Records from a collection
++++

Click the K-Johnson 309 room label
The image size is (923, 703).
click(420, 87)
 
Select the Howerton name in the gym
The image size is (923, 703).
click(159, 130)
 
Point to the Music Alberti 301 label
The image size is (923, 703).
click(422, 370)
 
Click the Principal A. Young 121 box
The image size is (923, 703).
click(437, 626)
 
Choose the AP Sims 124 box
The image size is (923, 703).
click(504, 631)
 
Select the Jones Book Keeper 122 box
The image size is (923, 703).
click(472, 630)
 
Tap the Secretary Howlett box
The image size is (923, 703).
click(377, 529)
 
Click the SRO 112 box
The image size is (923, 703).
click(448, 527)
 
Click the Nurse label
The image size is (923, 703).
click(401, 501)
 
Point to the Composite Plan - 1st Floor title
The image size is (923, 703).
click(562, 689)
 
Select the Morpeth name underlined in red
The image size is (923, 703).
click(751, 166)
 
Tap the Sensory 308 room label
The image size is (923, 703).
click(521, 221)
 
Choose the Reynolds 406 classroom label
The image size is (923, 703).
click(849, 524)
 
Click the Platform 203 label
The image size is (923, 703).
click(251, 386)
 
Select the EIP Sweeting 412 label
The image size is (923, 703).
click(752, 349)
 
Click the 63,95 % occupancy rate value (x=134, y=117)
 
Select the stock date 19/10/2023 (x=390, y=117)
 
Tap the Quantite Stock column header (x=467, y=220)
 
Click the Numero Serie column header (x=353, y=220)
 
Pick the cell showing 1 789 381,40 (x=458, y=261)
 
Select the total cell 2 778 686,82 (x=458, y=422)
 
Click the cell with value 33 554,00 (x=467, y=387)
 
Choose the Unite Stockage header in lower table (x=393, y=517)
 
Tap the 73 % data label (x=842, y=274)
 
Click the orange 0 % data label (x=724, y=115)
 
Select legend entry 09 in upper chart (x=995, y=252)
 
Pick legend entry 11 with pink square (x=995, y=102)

++++

Set problem
Rewrite the listing above with every instance of "column header" changed to "column heading". Keep all other text the same.

Task solution
Click the K-Johnson 309 room label
The image size is (923, 703).
click(420, 87)
 
Select the Howerton name in the gym
The image size is (923, 703).
click(159, 130)
 
Point to the Music Alberti 301 label
The image size is (923, 703).
click(422, 370)
 
Click the Principal A. Young 121 box
The image size is (923, 703).
click(437, 626)
 
Choose the AP Sims 124 box
The image size is (923, 703).
click(504, 631)
 
Select the Jones Book Keeper 122 box
The image size is (923, 703).
click(472, 630)
 
Tap the Secretary Howlett box
The image size is (923, 703).
click(377, 529)
 
Click the SRO 112 box
The image size is (923, 703).
click(448, 527)
 
Click the Nurse label
The image size is (923, 703).
click(401, 501)
 
Point to the Composite Plan - 1st Floor title
The image size is (923, 703).
click(562, 689)
 
Select the Morpeth name underlined in red
The image size is (923, 703).
click(751, 166)
 
Tap the Sensory 308 room label
The image size is (923, 703).
click(521, 221)
 
Choose the Reynolds 406 classroom label
The image size is (923, 703).
click(849, 524)
 
Click the Platform 203 label
The image size is (923, 703).
click(251, 386)
 
Select the EIP Sweeting 412 label
The image size is (923, 703).
click(752, 349)
 
Click the 63,95 % occupancy rate value (x=134, y=117)
 
Select the stock date 19/10/2023 (x=390, y=117)
 
Tap the Quantite Stock column heading (x=467, y=220)
 
Click the Numero Serie column heading (x=353, y=220)
 
Pick the cell showing 1 789 381,40 (x=458, y=261)
 
Select the total cell 2 778 686,82 (x=458, y=422)
 
Click the cell with value 33 554,00 (x=467, y=387)
 
Choose the Unite Stockage header in lower table (x=393, y=517)
 
Tap the 73 % data label (x=842, y=274)
 
Click the orange 0 % data label (x=724, y=115)
 
Select legend entry 09 in upper chart (x=995, y=252)
 
Pick legend entry 11 with pink square (x=995, y=102)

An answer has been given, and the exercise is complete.